Eine solche Entwicklung ist eben das Facebook OCP Open Accelerator Module. Dieses ähnelt dem SMX2-Modul von NVIDIA, was wiederum für die aktuellen Tesla-GPUs der De-Facto-Standard ist. Das OAM misst 102 x 165 mm und verfügt über zwei Anschlüsse mit jeweils mehreren tausend Pins.

Über diese Pins erfolgt auch die Versorgung des Moduls. Spezifiziert ist diese für eine Versorgungsspannung von 12 und 48 V. Die maximale Leistungsaufnahme liegt dementsprechend bei 350 W (12 V) oder 700 W (48 V). Die dazugehörigen Spezifikationen für die Kühlung sehen eine Luftkühlung mit bis zu 440 W vor – wassergekühlt sollen die maximalen 700 W abgedeckt werden.

Bis zu acht solcher Module sollen in einem Server betrieben werden können. Dazu sieht das Interface auch entsprechende Verbindungen für den Interconnect vor. Bis zu zwei nicht näher spezifizierte Links stellen die Verbindung zwischen OAM und dem Host-Prozessor her. Die bis zu acht Module verbinden sich mit jeweils sieben Links untereinander. Dementsprechend sind unterschiedliche Topologien für das Interconnect-Netzwerk denkbar.

Das Open Accelerator Module ist zunächst einmal ein offener Standard ohne konkrete Hardware-Ankündigung. Im Modul selbst können sich letztendlich GPUs, ASICs oder FPGAs, auch in Kombination mit anderen Chiplets oder HBM2, befinden.

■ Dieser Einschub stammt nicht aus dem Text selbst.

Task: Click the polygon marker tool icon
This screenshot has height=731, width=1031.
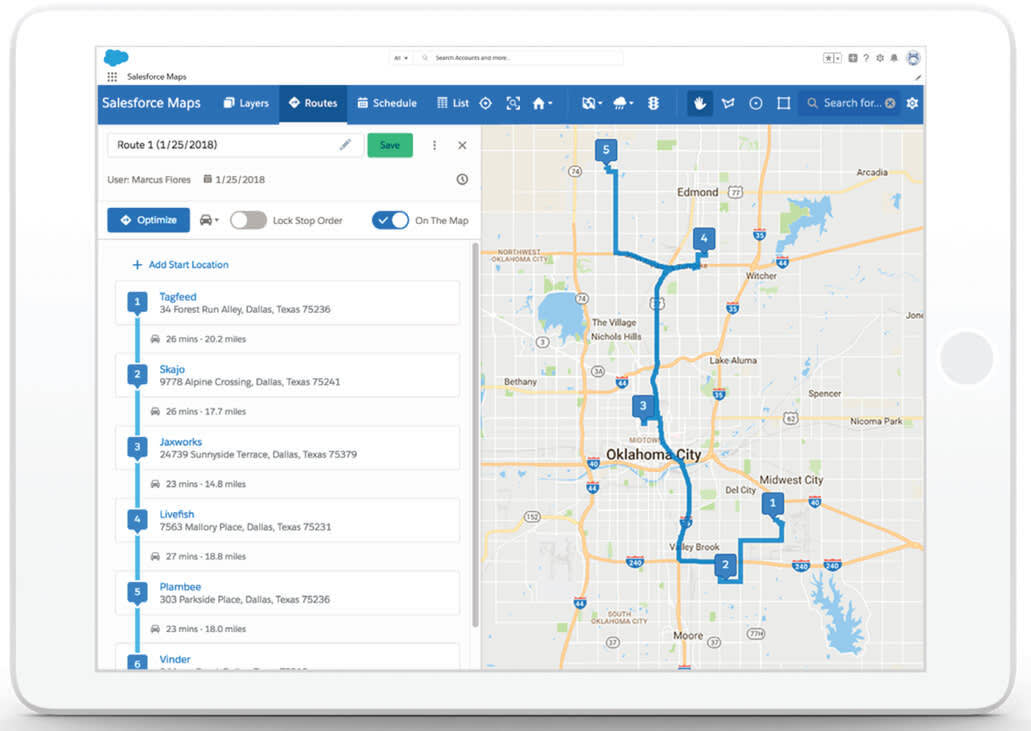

Zunächst einmal auffällig ist sicherlich die maximale Leistungsaufnahme, die auf einem Open Accelerator Module noch möglich sein soll. So wirklich verwunderlich ist dies aber nicht, denn aktuell gibt es einen eindeutigen Trend zu immer leistungsstärkeren Beschleunigern, die auch eine dementsprechend hohe Leistungsaufnahme vorzuweisen haben. Zuletzt drehte auch NVIDIA an der Leistungs- und Verbrauchsschraube und erhöhte die Thermal Design Power der Tesla V100 im SMX2-Format von 350 auf 450 W.